Task brief » Search the entries below for the line containing "Task: Click application number 35298004"; from there to the end, return every line exactly and add nothing.

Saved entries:
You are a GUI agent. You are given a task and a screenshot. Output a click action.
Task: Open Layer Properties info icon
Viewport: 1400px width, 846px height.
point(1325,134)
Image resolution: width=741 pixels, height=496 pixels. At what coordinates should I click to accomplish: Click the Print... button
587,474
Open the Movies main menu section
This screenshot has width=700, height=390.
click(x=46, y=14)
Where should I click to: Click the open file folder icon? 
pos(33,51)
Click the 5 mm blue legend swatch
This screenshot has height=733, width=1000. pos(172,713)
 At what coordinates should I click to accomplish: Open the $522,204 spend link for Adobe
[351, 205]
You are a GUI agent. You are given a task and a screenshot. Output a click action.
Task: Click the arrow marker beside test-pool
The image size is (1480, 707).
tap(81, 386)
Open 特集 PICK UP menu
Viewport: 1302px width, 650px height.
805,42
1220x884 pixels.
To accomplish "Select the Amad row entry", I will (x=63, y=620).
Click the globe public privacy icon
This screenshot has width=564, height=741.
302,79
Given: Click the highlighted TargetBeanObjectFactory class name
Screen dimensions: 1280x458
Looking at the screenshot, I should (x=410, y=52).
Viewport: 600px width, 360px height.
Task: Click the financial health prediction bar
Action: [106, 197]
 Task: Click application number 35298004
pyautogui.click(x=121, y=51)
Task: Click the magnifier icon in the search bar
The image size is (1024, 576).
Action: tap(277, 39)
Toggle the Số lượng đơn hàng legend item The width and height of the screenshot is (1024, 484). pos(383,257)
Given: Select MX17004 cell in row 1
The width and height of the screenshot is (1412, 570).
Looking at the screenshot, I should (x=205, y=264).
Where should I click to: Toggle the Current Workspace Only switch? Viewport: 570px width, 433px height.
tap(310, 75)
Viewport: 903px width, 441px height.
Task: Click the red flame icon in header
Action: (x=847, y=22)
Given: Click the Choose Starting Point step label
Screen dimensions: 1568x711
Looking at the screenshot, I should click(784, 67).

Task solution »
 Task: Click application number 35298004
pyautogui.click(x=121, y=51)
Task: Click the magnifier icon in the search bar
The image size is (1024, 576).
Action: tap(277, 39)
Toggle the Số lượng đơn hàng legend item The width and height of the screenshot is (1024, 484). pos(383,257)
Given: Select MX17004 cell in row 1
The width and height of the screenshot is (1412, 570).
Looking at the screenshot, I should (x=205, y=264).
Where should I click to: Toggle the Current Workspace Only switch? Viewport: 570px width, 433px height.
tap(310, 75)
Viewport: 903px width, 441px height.
Task: Click the red flame icon in header
Action: (x=847, y=22)
Given: Click the Choose Starting Point step label
Screen dimensions: 1568x711
Looking at the screenshot, I should click(784, 67).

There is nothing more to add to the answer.